Selama ini besaran UMK Bojonegoro Rp 840 ribu perbulannya. Jumlah ini dirasa jauh dari honor yang diterima Kepala Desa hanya sebesar Rp 250 ribu perbulan. Sedangkan honor perangkat desa lain seperti jabatan Kamutiwo, Kesra, dan sejenisnya cuma Rp 157 ribu perbulannya.
Syarif membenarkan bahwa kepala desa dan perangakat desa juga menerima insentif lain dalam bentuk hak menggarap tanah bengkok selama 8 tahun, sesuai jabatan kepala Desa. Namun, kata dia, uang dari hasil sewa/menggarap tanah bengkok itu habis untuk biaya operasional kepala desa. “Ada tambahan penghasilan, tetapi ya tetap saja kurang,” katanya.
Kepala Desa Sraturejo, Kecamatan Baureno, Bojonegoro mengatakan, bahwa dirinya mendapat bengkok tanah seluas enam hektare.
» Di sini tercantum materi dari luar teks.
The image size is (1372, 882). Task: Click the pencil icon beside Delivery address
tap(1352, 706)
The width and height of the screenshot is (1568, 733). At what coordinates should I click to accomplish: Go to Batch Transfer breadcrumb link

Diakui, bahwa tanah tersebut diakui dikelola untuk tambahan operasional jabatan sebagai Kepala Desa.
Anggota Komisi A, Sigit, berjanji akan memperjuangkan kenaikan honor yang dituntut Asosiasi Kepala Desa di Bojonegoro. Dikatakannya, adalah hak para perangkat desa meminta kenaikan honor.
Menurut Sigit, honor para kepala desa berasal dari Anggaran Pendapatan Belanja Daerah yang kemudian disalurkan lewat Anggaran Pendapatan dan Belanja Desa. Besarannya, diseragamkan, tak terkecuali desa-desa yang pendapatannya minim seperti di beberapa desa di Kecamatan Purwosari dan Bubulan. “Tetapi yang daerahnya minus, ada tambahan,” katanya.